When Jaered Koichi Croes ’08 was a junior at Willamette University, he launched his career. He just didn’t know it yet.
The Japanese Studies major asked whether he could write a Japanese culture and language blog for credit. He called it Tofugu. That opportunity turned into a full-time job and years later, gave rise to a new company based in Portland with 15 employees working from around the world.
Independent projects like Croes’ are common at Willamette, which gives students the freedom to go beyond typical classroom learning. “I’m not sure I would have gotten that somewhere else,” he said.
Campus activities apply to career
Croes didn’t have a plan for his major at first, but he felt that was the point: Pursuing an arts and science degree means exploring multiple subject areas.
On-campus opportunities led Croes to unexpected success. His interest in film led to production courses and work at the rhetoric department (now known as Civic Communications and Media), where he helped students with video editing as a teacher’s assistant.
He and a friend convinced a professor to allow them to make a film as an independent study project. The film was terrible, he said, but working with large numbers of people, learning about the equipment and figuring out how to do the whole process from start to finish ended up being invaluable.
“This experience helped me put together a YouTube channel that was in the top 10 in Japan at its peak,” he said.
Small class sizes also made it easy to build relationships with professors. He had no acting experience but became a teacher’s assistant for Associate Professor of Theatre Jonathan Cole, who helped him think about how to teach and explain new concepts to different types of people, Croes said.
Student organizations also proved to be a dry run for later professional attempts.
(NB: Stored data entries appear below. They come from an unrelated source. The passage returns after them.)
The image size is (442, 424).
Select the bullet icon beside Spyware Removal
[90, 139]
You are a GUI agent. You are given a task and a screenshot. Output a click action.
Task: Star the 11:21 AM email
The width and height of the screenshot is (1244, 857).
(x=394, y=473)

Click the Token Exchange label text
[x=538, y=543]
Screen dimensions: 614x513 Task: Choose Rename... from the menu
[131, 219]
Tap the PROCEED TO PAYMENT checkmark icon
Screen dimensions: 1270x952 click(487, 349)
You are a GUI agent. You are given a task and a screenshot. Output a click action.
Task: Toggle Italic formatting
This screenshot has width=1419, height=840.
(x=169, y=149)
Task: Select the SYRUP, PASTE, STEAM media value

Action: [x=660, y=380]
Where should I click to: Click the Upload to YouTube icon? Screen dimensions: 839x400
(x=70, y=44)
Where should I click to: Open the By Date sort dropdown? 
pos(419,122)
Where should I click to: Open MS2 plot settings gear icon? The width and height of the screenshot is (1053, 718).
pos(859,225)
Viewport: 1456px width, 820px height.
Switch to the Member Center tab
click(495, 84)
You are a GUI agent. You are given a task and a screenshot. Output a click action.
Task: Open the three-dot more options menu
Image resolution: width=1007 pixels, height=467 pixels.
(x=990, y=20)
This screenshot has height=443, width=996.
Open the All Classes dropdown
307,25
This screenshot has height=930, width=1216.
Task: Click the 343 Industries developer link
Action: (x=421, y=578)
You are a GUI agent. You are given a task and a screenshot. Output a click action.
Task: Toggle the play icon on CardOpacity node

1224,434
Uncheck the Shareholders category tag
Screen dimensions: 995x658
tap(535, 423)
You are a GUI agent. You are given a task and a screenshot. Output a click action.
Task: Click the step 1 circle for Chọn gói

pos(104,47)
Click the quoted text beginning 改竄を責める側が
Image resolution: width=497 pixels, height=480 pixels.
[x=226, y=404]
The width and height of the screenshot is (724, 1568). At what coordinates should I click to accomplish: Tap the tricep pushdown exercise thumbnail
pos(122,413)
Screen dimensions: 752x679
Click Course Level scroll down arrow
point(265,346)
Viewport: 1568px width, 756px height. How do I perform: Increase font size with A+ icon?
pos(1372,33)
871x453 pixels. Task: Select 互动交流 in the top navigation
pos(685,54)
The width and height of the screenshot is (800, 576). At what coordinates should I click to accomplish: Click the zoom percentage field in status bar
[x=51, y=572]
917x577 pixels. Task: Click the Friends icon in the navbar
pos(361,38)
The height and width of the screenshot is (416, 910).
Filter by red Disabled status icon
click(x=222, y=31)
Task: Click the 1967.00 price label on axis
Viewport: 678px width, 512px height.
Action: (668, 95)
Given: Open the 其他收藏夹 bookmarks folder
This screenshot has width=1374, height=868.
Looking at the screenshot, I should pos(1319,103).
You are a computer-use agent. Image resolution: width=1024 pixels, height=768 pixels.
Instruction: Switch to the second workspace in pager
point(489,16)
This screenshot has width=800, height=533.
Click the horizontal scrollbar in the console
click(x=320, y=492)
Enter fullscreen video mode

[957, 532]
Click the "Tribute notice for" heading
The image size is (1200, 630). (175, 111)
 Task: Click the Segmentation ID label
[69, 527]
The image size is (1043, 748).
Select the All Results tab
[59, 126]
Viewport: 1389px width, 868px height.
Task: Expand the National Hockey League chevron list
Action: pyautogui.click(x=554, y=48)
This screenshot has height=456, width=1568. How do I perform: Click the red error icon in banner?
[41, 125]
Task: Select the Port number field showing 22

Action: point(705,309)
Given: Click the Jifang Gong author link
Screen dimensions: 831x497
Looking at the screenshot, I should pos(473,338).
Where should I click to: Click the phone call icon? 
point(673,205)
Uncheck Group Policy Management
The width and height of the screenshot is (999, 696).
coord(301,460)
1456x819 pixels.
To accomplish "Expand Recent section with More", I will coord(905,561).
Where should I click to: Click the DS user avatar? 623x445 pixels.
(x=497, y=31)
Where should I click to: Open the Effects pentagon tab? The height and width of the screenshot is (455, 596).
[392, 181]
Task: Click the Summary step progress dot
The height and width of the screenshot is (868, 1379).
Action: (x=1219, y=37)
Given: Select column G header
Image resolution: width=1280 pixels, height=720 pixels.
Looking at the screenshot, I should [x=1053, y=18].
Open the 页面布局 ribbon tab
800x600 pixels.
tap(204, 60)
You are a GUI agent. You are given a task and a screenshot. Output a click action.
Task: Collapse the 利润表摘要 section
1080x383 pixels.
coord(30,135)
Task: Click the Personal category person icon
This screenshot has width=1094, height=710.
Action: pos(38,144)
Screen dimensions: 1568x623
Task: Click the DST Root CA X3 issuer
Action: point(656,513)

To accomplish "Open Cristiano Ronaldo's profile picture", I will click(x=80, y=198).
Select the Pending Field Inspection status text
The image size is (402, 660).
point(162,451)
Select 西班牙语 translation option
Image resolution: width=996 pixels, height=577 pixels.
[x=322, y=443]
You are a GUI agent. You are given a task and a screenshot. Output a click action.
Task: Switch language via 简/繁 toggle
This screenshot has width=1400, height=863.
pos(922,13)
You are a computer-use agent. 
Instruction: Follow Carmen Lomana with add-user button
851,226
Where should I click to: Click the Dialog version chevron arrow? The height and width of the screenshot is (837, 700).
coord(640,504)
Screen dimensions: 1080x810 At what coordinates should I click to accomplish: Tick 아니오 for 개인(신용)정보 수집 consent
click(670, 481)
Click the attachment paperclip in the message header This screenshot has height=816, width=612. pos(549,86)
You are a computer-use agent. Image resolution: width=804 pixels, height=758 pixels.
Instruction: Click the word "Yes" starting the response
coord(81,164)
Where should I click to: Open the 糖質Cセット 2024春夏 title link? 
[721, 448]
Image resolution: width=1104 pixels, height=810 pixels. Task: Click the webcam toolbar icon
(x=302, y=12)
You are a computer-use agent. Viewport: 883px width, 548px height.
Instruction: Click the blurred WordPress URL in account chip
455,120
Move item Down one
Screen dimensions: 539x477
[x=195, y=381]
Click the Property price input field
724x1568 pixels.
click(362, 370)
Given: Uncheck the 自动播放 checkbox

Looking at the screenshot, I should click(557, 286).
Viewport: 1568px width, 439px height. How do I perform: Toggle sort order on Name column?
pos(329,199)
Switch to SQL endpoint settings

During Croes’ first year, he launched a club for Japanese martial art kendo, which taught him how to start an organization, work with a funding committee and teach classes. Along the way, he met a lot of new people and saw the real outcome of his decisions — if he made a mistake, it affected himself and others, he said.
Alumnus inspires next steps
Networking at Willamette also paid off.
A university program that paired students with alumni for a day led Croes to meet Adam DuVander ’01, a web developer at the time who is now principal consultant at EveryDeveloper in Portland.
Croes instantly realized he wanted a career like DuVander’s. The day-long experience with the alum turned into a long friendship, gave him a 2007 internship collecting data and later “the confidence that I could build something and turn it into a company,” he said.
After Croes graduated, he moved to San Francisco for an education start-up that offered live classes online. In addition to working for the company, he used the platform to teach Japanese and marketing classes to offset the cost of living.
The start-up folded about a year after he arrived, but he was left with a lot of teaching experience and a good sense for what his brand of pedagogy might be, he said.
Inspired to do his own work, he wrote a Japanese textbook and sold it online. From there he hired his first employee and continued to build better programs and resources for learning Japanese. In 2007, he started WaniKani, an app that not only teaches people kanji but how to learn it as well. He works on it today along with Tofugu.
As a student at Willamette, Croes didn’t intentionally seek out activities to achieve a specific outcome. He used his time to apply what he learned or wanted to learn inside a supportive university experience. From his practice teaching in club activities to his role as a TA, he gained the support and expertise he needed to turn his interests into a successful company, he said.
“The experiences at Willamette really did help make this all happen,” he said. “As I think back on the relationships with the students, professors and alumni, I realize it is everything that happened outside of the class — but still because of Willamette — that made my post-graduation life possible.”